BubbleMania thrills kids at Modesto library

sghag@modbee.comJanuary 4, 2014 

— Excitement bubbled with abandon at the wonderful shapes being created in the Stanislaus County Library’s basement.

This was BubbleMania, after all, a 45-minute program of fun and science that drew some 135 people to the downtown space. It started with a tepid hello from the youngsters that quickly turned into loud oohs and aahs once the bubble-making started. But it was clear from the entire audience’s reaction that this was a show for all ages.

“Doesn’t matter what age you are,” said Jayne Cantrell of Modesto, “everyone loves bubbles.” She was seated on a chair in the very back of the performance space with her husband. Her children Amelia, 5, and Jack, 3, were in front with the rest of the youngsters.

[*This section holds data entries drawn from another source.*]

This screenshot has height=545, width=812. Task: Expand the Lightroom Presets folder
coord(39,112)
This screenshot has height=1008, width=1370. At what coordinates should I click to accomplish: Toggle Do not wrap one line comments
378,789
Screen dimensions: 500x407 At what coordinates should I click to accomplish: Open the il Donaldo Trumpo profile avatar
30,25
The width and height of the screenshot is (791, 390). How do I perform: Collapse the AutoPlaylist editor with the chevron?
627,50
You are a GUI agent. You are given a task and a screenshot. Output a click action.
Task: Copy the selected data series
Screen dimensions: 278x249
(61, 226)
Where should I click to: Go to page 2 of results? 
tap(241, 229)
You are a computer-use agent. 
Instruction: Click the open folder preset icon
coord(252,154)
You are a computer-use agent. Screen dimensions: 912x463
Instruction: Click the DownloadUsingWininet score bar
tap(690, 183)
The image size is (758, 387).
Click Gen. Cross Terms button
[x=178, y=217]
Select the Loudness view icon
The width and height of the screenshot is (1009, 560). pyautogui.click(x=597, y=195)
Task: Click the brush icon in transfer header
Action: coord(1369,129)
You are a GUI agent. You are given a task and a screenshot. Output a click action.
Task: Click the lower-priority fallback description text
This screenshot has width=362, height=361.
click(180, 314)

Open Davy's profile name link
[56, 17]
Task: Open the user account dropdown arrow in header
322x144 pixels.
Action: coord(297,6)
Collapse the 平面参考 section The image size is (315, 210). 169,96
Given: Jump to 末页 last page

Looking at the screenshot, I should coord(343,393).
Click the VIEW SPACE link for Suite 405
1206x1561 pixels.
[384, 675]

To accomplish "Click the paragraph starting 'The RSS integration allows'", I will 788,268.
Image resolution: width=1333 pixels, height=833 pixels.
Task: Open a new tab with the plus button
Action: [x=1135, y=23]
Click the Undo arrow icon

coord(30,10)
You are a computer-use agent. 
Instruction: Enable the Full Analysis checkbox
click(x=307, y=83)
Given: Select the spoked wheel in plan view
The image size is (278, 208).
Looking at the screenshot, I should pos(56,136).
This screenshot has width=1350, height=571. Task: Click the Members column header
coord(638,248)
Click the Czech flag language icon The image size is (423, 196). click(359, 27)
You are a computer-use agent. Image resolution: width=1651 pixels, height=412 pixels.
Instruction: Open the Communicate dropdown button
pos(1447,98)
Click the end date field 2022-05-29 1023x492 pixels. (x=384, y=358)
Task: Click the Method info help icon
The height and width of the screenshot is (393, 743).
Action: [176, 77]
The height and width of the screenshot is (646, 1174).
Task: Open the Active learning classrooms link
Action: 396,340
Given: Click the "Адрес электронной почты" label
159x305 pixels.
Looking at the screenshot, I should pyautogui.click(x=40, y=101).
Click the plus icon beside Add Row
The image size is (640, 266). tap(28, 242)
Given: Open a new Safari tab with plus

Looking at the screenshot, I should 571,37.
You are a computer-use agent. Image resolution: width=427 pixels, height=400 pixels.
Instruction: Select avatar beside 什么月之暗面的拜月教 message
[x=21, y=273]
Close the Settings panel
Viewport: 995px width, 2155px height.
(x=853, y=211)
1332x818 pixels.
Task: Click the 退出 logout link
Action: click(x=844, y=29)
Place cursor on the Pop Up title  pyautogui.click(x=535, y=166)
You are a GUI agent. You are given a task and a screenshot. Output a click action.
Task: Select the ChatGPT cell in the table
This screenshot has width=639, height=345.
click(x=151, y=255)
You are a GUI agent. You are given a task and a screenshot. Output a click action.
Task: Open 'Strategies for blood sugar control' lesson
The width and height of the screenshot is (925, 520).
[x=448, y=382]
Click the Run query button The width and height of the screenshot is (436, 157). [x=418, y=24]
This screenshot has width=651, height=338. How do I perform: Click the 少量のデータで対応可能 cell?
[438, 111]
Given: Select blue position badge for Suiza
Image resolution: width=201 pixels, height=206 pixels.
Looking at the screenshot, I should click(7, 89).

Cassandra Lambert of BubbleMania manipulated the soapy mixture into shapes big and small. She’s been called Miss Bubbles and the Bubble Lady, she said, but she’s officially a “bubblologist.” Can you say, “bubblologist?” she asked the children. They obediently obliged.

That was the first of many lessons she offered. The soap film was temperamental on this day – “The bubbles are a little cold today,” she explained – but it didn’t matter. Bubbles that burst were just as much fun to watch as bubbles that floated above the children’s heads.

Youngsters went crazy for bubbles the size of an adult and the opportunity to stand inside a giant bubble. A dozen were selected for the honor, including shy Amelia, who nearly missed out because she didn’t line up with the others. As she watched Lambert create a cocoon around 3-year-old Reinhart Cangco of Modesto, she ran to Cantrell in the back of the room to say she was selected and belonged in front. Amelia’s dad walked her back to the front.

Bubbles can be pretty amazing, but they’re not for the faint of heart. They can be wet and sloppy. For young Reinhart, though, being captured in a bubble “was fun.”

Lambert made bubbles form a square and a triangle and showed how they all becomes spheres once they’re released from their shape. The lessons stuck with the children.

“The sun’s reflection makes a rainbow,” said Brianna Nichipor, 11, of Modesto, of the vibrant colors created by reflected light hitting a bubble’s surface. The effect is called iridescence.

“Bubbles can make different shapes,” said Sara Johnson, 7, of Modesto. Added brother Kyle, 6, “Bubbles can make mirrors.”

Their mom, Debbie Johnson, was pleased.

“We got our books. We saw our bubble show. Fantastic,” she said.